- [DIRECTIONS] Every line below must be given again exactly.

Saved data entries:
· · · · ·
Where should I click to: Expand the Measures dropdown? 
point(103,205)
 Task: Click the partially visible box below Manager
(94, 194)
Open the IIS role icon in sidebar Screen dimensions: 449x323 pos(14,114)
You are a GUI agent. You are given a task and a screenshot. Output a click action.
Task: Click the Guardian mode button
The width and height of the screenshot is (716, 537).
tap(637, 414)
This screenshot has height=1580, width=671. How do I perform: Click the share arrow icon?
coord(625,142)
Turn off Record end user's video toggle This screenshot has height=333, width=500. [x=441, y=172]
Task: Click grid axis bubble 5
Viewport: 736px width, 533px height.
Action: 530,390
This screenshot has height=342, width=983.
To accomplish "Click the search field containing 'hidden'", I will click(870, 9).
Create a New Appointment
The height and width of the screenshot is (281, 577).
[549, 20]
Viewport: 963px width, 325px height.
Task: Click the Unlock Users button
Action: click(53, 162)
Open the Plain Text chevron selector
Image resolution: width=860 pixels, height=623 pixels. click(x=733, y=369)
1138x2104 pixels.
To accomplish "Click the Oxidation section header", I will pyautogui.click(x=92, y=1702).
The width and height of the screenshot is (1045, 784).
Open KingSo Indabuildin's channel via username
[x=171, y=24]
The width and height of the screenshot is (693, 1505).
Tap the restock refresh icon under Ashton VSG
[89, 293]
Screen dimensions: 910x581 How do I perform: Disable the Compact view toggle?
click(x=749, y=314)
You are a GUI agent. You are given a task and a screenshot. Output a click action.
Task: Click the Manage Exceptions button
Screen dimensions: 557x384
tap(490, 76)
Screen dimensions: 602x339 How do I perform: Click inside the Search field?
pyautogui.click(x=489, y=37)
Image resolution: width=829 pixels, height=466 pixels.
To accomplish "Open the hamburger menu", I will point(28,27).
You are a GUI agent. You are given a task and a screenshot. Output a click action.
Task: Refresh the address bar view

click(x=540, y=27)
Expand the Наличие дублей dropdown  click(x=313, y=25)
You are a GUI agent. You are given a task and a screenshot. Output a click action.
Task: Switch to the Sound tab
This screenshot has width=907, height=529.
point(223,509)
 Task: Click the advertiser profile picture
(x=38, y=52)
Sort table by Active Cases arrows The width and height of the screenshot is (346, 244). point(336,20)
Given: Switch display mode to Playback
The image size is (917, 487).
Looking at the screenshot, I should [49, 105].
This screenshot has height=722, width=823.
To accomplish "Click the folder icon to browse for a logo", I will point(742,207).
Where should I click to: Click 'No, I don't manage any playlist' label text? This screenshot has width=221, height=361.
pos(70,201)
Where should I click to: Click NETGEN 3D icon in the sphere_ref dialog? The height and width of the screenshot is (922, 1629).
· · · · ·
- [TASK RESPONSE]
Where should I click to: Expand the Measures dropdown? 
point(103,205)
 Task: Click the partially visible box below Manager
(94, 194)
Open the IIS role icon in sidebar Screen dimensions: 449x323 pos(14,114)
You are a GUI agent. You are given a task and a screenshot. Output a click action.
Task: Click the Guardian mode button
The width and height of the screenshot is (716, 537).
tap(637, 414)
This screenshot has height=1580, width=671. How do I perform: Click the share arrow icon?
coord(625,142)
Turn off Record end user's video toggle This screenshot has height=333, width=500. [x=441, y=172]
Task: Click grid axis bubble 5
Viewport: 736px width, 533px height.
Action: 530,390
This screenshot has height=342, width=983.
To accomplish "Click the search field containing 'hidden'", I will click(870, 9).
Create a New Appointment
The height and width of the screenshot is (281, 577).
[549, 20]
Viewport: 963px width, 325px height.
Task: Click the Unlock Users button
Action: click(53, 162)
Open the Plain Text chevron selector
Image resolution: width=860 pixels, height=623 pixels. click(x=733, y=369)
1138x2104 pixels.
To accomplish "Click the Oxidation section header", I will pyautogui.click(x=92, y=1702).
The width and height of the screenshot is (1045, 784).
Open KingSo Indabuildin's channel via username
[x=171, y=24]
The width and height of the screenshot is (693, 1505).
Tap the restock refresh icon under Ashton VSG
[89, 293]
Screen dimensions: 910x581 How do I perform: Disable the Compact view toggle?
click(x=749, y=314)
You are a GUI agent. You are given a task and a screenshot. Output a click action.
Task: Click the Manage Exceptions button
Screen dimensions: 557x384
tap(490, 76)
Screen dimensions: 602x339 How do I perform: Click inside the Search field?
pyautogui.click(x=489, y=37)
Image resolution: width=829 pixels, height=466 pixels.
To accomplish "Open the hamburger menu", I will point(28,27).
You are a GUI agent. You are given a task and a screenshot. Output a click action.
Task: Refresh the address bar view

click(x=540, y=27)
Expand the Наличие дублей dropdown  click(x=313, y=25)
You are a GUI agent. You are given a task and a screenshot. Output a click action.
Task: Switch to the Sound tab
This screenshot has width=907, height=529.
point(223,509)
 Task: Click the advertiser profile picture
(x=38, y=52)
Sort table by Active Cases arrows The width and height of the screenshot is (346, 244). point(336,20)
Given: Switch display mode to Playback
The image size is (917, 487).
Looking at the screenshot, I should [49, 105].
This screenshot has height=722, width=823.
To accomplish "Click the folder icon to browse for a logo", I will point(742,207).
Where should I click to: Click 'No, I don't manage any playlist' label text? This screenshot has width=221, height=361.
pos(70,201)
Where should I click to: Click NETGEN 3D icon in the sphere_ref dialog? The height and width of the screenshot is (922, 1629).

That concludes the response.